João Renato e João Constantino são irmãos gêmeos e estão prestes a celebrar seus setenta e nove anos de idade, nasceram no dia 14 de março de 1943, exatos nove meses depois que o pai, João Modesto, homem de 1,60 metro de altura foi convocado pelo exército para lutar na Guerra. A Itália parecia Golias diante dos Pracinhas brasileiros à espera de um Davi. João Modesto armou a funda e apresentou-se ao comando. Desembarcou na Itália em setembro para libertar aquele país e, quando voltou para casa, com o peito estufado de medalhas, encontrou os meninos batizados em sua homenagem, João e João já estavam andando pela casa e até balbuciavam algumas palavras.
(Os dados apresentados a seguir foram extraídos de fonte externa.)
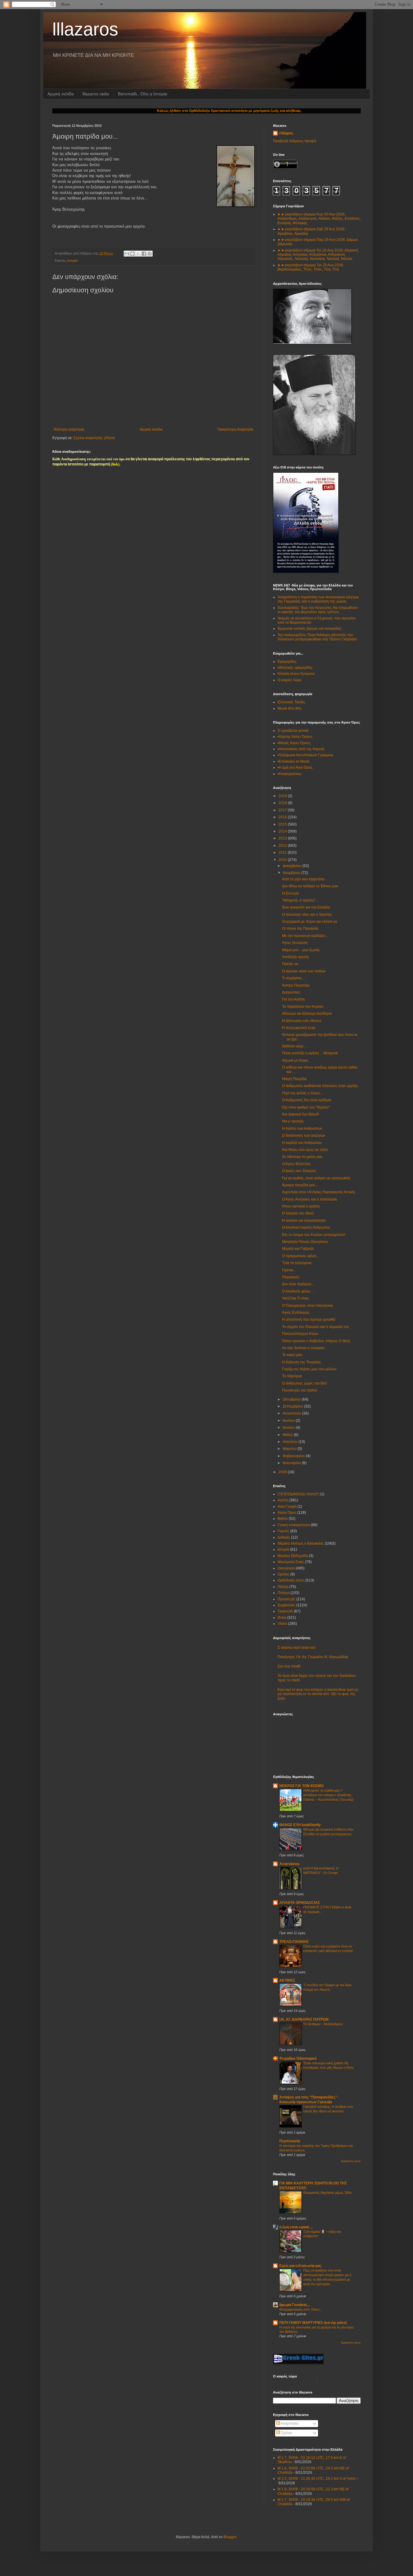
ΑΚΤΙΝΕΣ (287, 1980)
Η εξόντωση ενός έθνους (302, 1021)
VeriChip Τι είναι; (295, 1298)
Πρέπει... (289, 1270)
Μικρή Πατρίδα (294, 1079)
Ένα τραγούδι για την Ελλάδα (306, 907)
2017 (283, 810)
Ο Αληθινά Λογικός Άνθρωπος (306, 1227)
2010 (283, 860)
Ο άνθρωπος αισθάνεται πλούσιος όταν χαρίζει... (321, 1086)
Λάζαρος (286, 133)
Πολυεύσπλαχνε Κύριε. (300, 1334)
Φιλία (282, 1617)
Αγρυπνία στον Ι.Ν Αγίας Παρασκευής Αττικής (319, 1192)
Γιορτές (283, 1531)
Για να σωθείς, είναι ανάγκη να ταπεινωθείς (316, 1178)
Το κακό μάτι (292, 1355)
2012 (283, 845)
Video (282, 1624)
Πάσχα (283, 1587)
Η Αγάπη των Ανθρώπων (302, 1128)
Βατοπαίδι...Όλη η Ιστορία (142, 93)
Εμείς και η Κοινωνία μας (300, 2266)
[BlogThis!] (132, 254)
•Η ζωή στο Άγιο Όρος (295, 767)
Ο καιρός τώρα (289, 680)
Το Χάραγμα (292, 1376)
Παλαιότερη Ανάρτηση (235, 429)
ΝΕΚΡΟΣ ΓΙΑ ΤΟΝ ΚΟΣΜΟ (301, 1786)
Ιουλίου (289, 1420)
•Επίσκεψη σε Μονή (293, 761)
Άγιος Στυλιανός (295, 943)
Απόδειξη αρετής (295, 957)
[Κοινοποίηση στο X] (138, 254)
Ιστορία (72, 260)
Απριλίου (290, 1442)
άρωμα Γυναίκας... (294, 2305)
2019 (283, 796)
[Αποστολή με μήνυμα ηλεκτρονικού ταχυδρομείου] (127, 254)
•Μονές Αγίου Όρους (294, 743)
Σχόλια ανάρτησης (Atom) (94, 438)
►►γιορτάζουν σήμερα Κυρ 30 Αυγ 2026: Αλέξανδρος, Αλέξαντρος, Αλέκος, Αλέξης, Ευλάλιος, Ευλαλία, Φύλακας (319, 218)
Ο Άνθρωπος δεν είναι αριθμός (307, 1100)
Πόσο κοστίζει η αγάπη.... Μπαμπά (310, 1053)
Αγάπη (283, 1500)
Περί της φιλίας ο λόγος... (302, 1093)
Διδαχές (284, 1537)
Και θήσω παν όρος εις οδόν (305, 1150)
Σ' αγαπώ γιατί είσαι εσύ (297, 1647)
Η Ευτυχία (290, 893)
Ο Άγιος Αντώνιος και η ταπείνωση (309, 1199)
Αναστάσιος (289, 1864)
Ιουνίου (289, 1427)
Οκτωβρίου (292, 1399)
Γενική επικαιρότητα (294, 1525)
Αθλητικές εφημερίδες (295, 667)
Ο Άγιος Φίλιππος (296, 1164)
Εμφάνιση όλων (351, 2161)
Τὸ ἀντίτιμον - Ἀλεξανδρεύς (323, 2024)
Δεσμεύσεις (291, 992)
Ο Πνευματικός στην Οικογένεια (307, 1305)
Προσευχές (286, 1599)
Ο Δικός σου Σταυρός (299, 1171)
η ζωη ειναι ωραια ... (296, 2227)
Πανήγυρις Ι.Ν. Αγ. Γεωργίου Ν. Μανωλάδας (313, 1657)
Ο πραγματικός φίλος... (300, 1256)
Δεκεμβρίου (292, 866)
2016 (283, 817)
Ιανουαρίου (292, 1463)
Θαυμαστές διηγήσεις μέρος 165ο (327, 2192)
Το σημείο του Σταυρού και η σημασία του (315, 1327)
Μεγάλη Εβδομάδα (293, 1556)
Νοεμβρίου (292, 873)
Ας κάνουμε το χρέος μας (302, 1157)
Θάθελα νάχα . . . (295, 1046)
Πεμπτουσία (289, 2141)
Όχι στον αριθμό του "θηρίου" (306, 1107)
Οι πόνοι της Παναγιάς (300, 928)
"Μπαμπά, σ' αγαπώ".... (300, 900)
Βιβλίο (283, 1518)
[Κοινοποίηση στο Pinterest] (150, 254)
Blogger (229, 2537)
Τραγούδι (285, 1611)
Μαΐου (288, 1435)
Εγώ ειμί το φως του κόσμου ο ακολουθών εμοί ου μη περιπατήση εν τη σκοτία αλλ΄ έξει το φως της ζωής (318, 1693)
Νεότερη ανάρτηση (69, 429)
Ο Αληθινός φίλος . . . (299, 1291)
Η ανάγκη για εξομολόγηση (304, 1220)
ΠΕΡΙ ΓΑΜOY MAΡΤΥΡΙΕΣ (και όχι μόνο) (313, 2323)
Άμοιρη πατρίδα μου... (300, 1185)
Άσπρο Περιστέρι (296, 985)
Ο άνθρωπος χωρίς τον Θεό (304, 1383)
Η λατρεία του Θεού (298, 1213)
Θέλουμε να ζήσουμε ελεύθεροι (307, 1013)
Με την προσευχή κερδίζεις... (305, 936)
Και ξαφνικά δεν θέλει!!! (300, 1114)
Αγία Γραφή (287, 1506)
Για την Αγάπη (293, 999)
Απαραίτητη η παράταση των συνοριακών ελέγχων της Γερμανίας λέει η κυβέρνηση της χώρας (318, 599)
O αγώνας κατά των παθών (304, 971)
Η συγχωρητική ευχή (298, 1028)
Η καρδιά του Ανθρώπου (302, 1143)
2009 (283, 1472)
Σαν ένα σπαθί (289, 1666)
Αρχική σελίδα (60, 93)
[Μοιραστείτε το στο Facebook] (144, 254)
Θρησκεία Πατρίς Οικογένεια (305, 1242)
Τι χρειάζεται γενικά (293, 730)
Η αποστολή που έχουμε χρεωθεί (308, 1319)
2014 (283, 831)
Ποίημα (284, 1593)
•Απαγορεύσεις (290, 774)
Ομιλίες (283, 1574)
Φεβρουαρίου (294, 1456)
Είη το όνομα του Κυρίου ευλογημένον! (313, 1235)
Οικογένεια (286, 1568)
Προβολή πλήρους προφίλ (294, 141)
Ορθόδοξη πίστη (291, 1580)
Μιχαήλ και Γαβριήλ (298, 1249)
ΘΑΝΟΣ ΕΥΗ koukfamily (300, 1825)
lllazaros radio (96, 93)
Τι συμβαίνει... (293, 978)
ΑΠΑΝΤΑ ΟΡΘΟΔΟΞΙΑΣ (299, 1903)
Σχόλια (286, 2433)
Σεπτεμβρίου (293, 1406)
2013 (283, 838)
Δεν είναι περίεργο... (298, 1284)
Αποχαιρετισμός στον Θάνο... (300, 2309)
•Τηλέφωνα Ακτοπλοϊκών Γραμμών (305, 755)
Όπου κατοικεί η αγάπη (301, 1206)
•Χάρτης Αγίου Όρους (295, 736)
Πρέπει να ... (292, 964)
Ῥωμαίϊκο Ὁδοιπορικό (298, 2058)
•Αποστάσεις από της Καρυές (301, 749)
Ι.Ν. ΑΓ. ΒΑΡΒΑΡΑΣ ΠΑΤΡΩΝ (304, 2019)
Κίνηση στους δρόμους (296, 674)
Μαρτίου (290, 1449)
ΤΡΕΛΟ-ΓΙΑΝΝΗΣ (294, 1942)
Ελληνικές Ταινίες (291, 702)
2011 (283, 852)
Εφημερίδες (287, 661)
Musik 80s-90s (289, 708)
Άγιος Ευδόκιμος (296, 1312)
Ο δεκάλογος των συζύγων (303, 1135)
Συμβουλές (286, 1605)
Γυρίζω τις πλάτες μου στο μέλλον (309, 1369)
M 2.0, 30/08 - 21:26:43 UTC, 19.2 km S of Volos (317, 2478)
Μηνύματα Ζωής (291, 1562)
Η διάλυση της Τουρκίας (301, 1362)
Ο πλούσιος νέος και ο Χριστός (307, 914)
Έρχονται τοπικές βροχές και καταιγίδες (309, 628)
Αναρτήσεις (289, 2423)
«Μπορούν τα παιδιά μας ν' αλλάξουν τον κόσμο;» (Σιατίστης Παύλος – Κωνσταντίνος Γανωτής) (328, 1795)
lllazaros (85, 29)
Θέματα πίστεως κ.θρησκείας (301, 1543)
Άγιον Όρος (287, 1512)
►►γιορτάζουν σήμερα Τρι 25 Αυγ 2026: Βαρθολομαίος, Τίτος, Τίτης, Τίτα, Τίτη (311, 267)
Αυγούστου (292, 1413)
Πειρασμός (291, 1277)
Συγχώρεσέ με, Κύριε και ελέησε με (309, 921)
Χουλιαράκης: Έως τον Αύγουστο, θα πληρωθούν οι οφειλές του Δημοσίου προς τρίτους (318, 610)
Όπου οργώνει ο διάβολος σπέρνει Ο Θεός (316, 1341)
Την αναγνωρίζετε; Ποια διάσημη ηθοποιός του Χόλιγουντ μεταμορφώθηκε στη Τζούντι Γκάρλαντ (317, 637)
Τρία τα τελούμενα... (298, 1263)
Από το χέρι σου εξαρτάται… (305, 879)
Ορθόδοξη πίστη (298, 1494)
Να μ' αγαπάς (293, 1121)
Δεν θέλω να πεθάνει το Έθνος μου (310, 886)
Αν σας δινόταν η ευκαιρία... (304, 1348)
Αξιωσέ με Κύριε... (296, 1060)
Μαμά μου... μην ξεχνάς (301, 950)
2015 (283, 824)
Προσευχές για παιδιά (299, 1390)
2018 (283, 803)
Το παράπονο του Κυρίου (303, 1006)
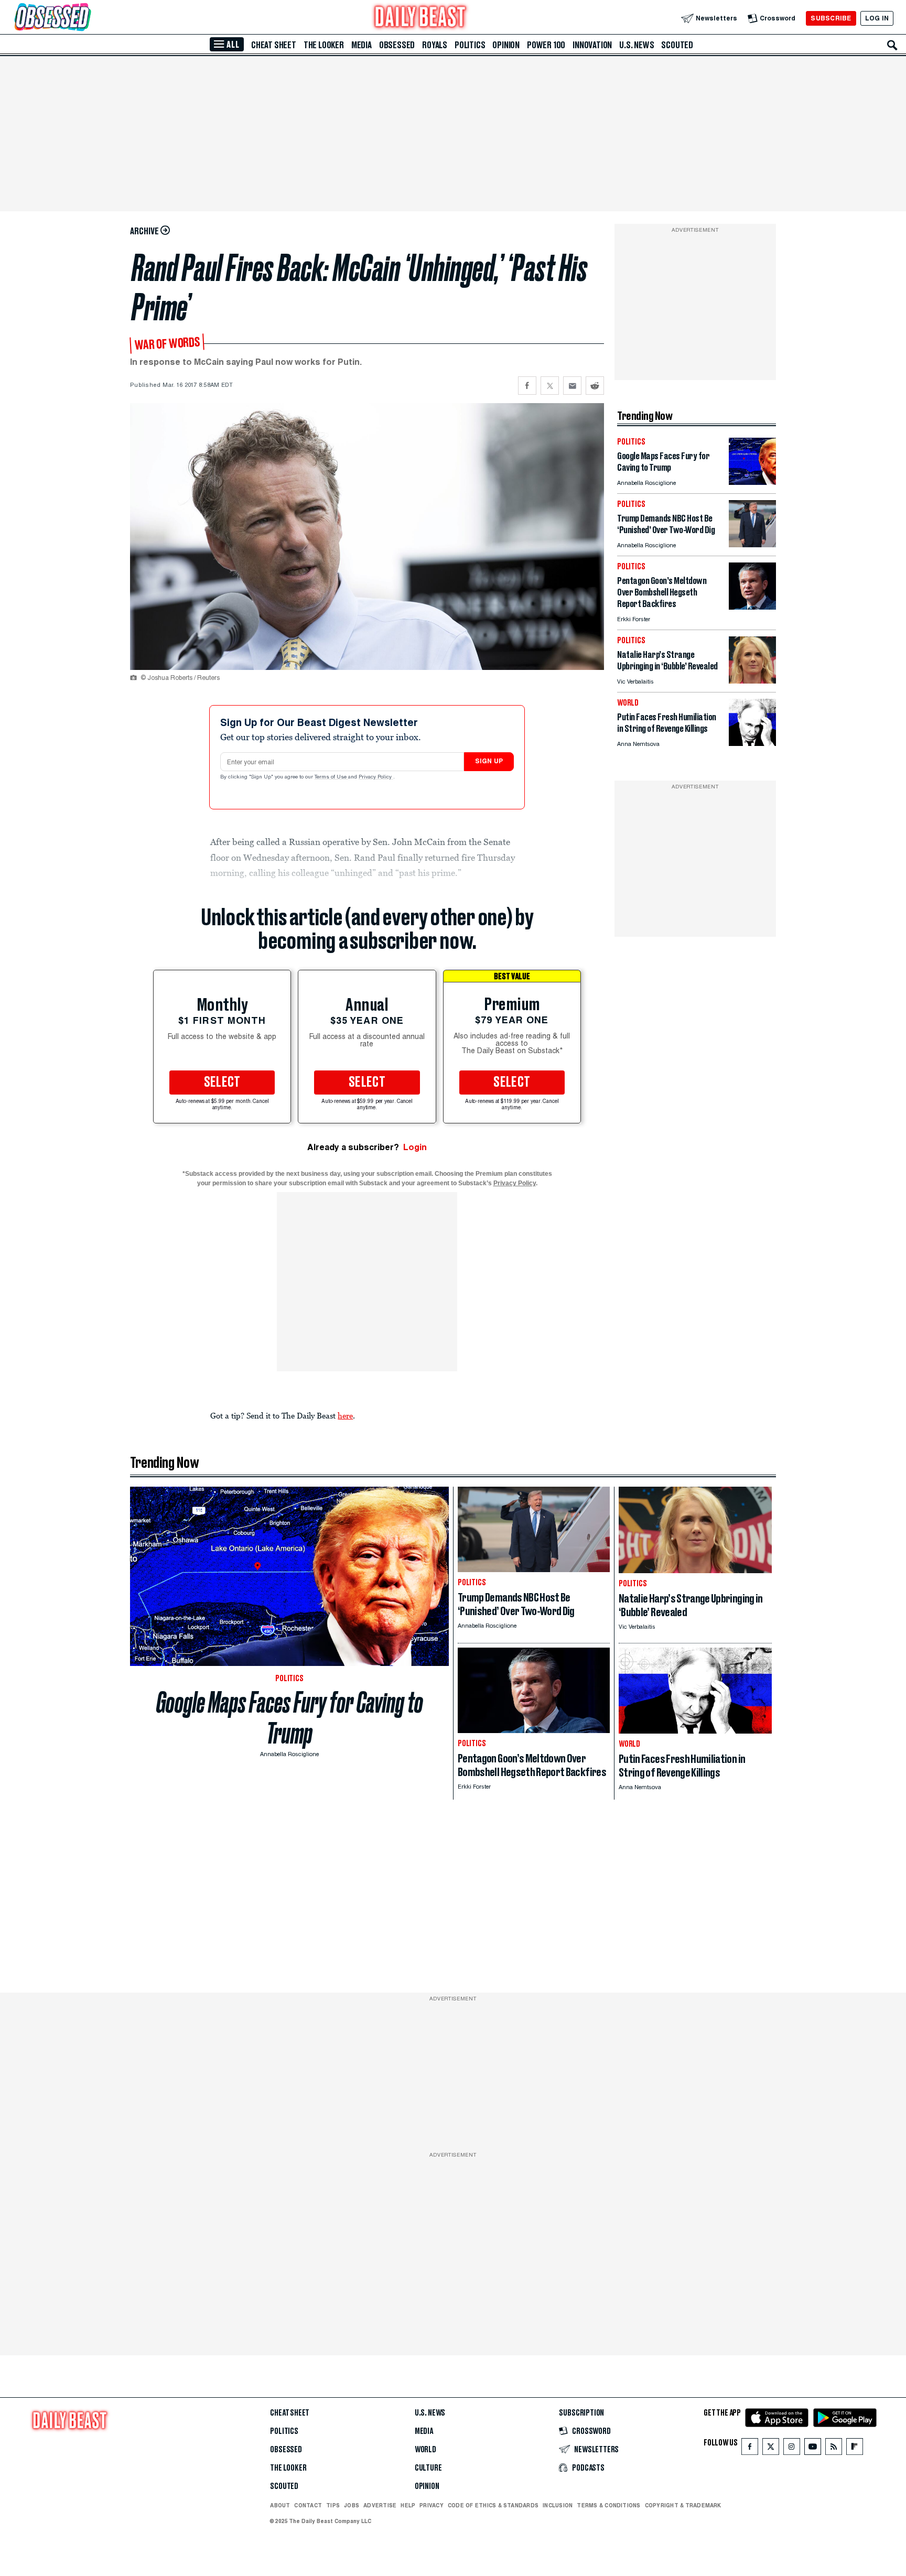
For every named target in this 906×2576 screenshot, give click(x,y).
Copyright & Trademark (683, 2505)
Papai estava orgulhoso, desfeito o contingente militar, João Modesto continuou a exibir seu uniforme em todos os desfiles de sete de setembro até que finalmente morreu, herói, em 1985, aos sessenta e cinco anos de idade, vítima de uma bala perdida numa troca de tiros entre a polícia e ladrões que tentaram assaltar a casa vizinha.

Em 1964, quando deixou outra vez a casa para atender o convite do comandante da polícia militar e participar da caça aos comunistas, por precaução, escriturou e deu posse aos filhos, de uma casa para cada um, casas boas, construídas em bairro nobre onde morava com a família. Fez testamento também e, caso morresse defendendo a revolução, os demais bens, uma casa e a loja de produtos agrícolas ficariam para sua esposa, aos filhos dera os estudos, os empregos e uma boa casa. Não houve questionamentos e João Modesto não morreu, viveu mais vinte e poucos anos e viu seus filhos fazerem as escolhas que relato a seguir.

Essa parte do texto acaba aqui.